Exactly as written, repeat all of the records below.

(DATA PROVIDED Opens)

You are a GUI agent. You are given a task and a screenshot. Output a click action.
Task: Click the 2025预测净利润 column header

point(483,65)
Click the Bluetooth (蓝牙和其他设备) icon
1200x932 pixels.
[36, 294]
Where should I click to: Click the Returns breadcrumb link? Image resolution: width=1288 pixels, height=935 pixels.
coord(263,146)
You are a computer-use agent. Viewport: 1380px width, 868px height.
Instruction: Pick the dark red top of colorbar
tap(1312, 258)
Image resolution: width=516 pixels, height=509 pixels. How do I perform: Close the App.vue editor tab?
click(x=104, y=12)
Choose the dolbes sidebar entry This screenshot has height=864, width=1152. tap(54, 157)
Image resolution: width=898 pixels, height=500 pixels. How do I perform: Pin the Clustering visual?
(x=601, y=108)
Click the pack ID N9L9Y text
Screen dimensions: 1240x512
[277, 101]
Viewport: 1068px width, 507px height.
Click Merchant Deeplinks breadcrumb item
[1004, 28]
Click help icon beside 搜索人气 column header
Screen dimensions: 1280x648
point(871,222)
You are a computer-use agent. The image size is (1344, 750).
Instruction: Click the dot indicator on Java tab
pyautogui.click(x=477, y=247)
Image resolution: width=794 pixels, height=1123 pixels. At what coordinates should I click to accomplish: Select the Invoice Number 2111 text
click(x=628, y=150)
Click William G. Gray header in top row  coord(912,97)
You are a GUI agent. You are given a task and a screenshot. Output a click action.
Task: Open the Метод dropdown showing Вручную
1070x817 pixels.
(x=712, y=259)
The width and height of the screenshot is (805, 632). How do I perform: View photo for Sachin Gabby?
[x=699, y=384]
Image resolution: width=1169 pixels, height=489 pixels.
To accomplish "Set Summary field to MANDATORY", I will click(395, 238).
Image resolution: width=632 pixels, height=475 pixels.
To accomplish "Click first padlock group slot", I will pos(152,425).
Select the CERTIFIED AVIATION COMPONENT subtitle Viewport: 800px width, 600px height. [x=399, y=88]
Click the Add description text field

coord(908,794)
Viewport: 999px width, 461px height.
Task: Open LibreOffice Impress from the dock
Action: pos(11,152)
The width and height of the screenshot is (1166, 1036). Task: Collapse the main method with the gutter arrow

(DATA PROVIDED Closes)

ANSWER AREA =>
You are a GUI agent. You are given a task and a screenshot. Output a click action.
Task: Click the 2025预测净利润 column header

point(483,65)
Click the Bluetooth (蓝牙和其他设备) icon
1200x932 pixels.
[36, 294]
Where should I click to: Click the Returns breadcrumb link? Image resolution: width=1288 pixels, height=935 pixels.
coord(263,146)
You are a computer-use agent. Viewport: 1380px width, 868px height.
Instruction: Pick the dark red top of colorbar
tap(1312, 258)
Image resolution: width=516 pixels, height=509 pixels. How do I perform: Close the App.vue editor tab?
click(x=104, y=12)
Choose the dolbes sidebar entry This screenshot has height=864, width=1152. tap(54, 157)
Image resolution: width=898 pixels, height=500 pixels. How do I perform: Pin the Clustering visual?
(x=601, y=108)
Click the pack ID N9L9Y text
Screen dimensions: 1240x512
[277, 101]
Viewport: 1068px width, 507px height.
Click Merchant Deeplinks breadcrumb item
[1004, 28]
Click help icon beside 搜索人气 column header
Screen dimensions: 1280x648
point(871,222)
You are a computer-use agent. The image size is (1344, 750).
Instruction: Click the dot indicator on Java tab
pyautogui.click(x=477, y=247)
Image resolution: width=794 pixels, height=1123 pixels. At what coordinates should I click to accomplish: Select the Invoice Number 2111 text
click(x=628, y=150)
Click William G. Gray header in top row  coord(912,97)
You are a GUI agent. You are given a task and a screenshot. Output a click action.
Task: Open the Метод dropdown showing Вручную
1070x817 pixels.
(x=712, y=259)
The width and height of the screenshot is (805, 632). How do I perform: View photo for Sachin Gabby?
[x=699, y=384]
Image resolution: width=1169 pixels, height=489 pixels.
To accomplish "Set Summary field to MANDATORY", I will click(395, 238).
Image resolution: width=632 pixels, height=475 pixels.
To accomplish "Click first padlock group slot", I will pos(152,425).
Select the CERTIFIED AVIATION COMPONENT subtitle Viewport: 800px width, 600px height. [x=399, y=88]
Click the Add description text field

coord(908,794)
Viewport: 999px width, 461px height.
Task: Open LibreOffice Impress from the dock
Action: pos(11,152)
The width and height of the screenshot is (1166, 1036). Task: Collapse the main method with the gutter arrow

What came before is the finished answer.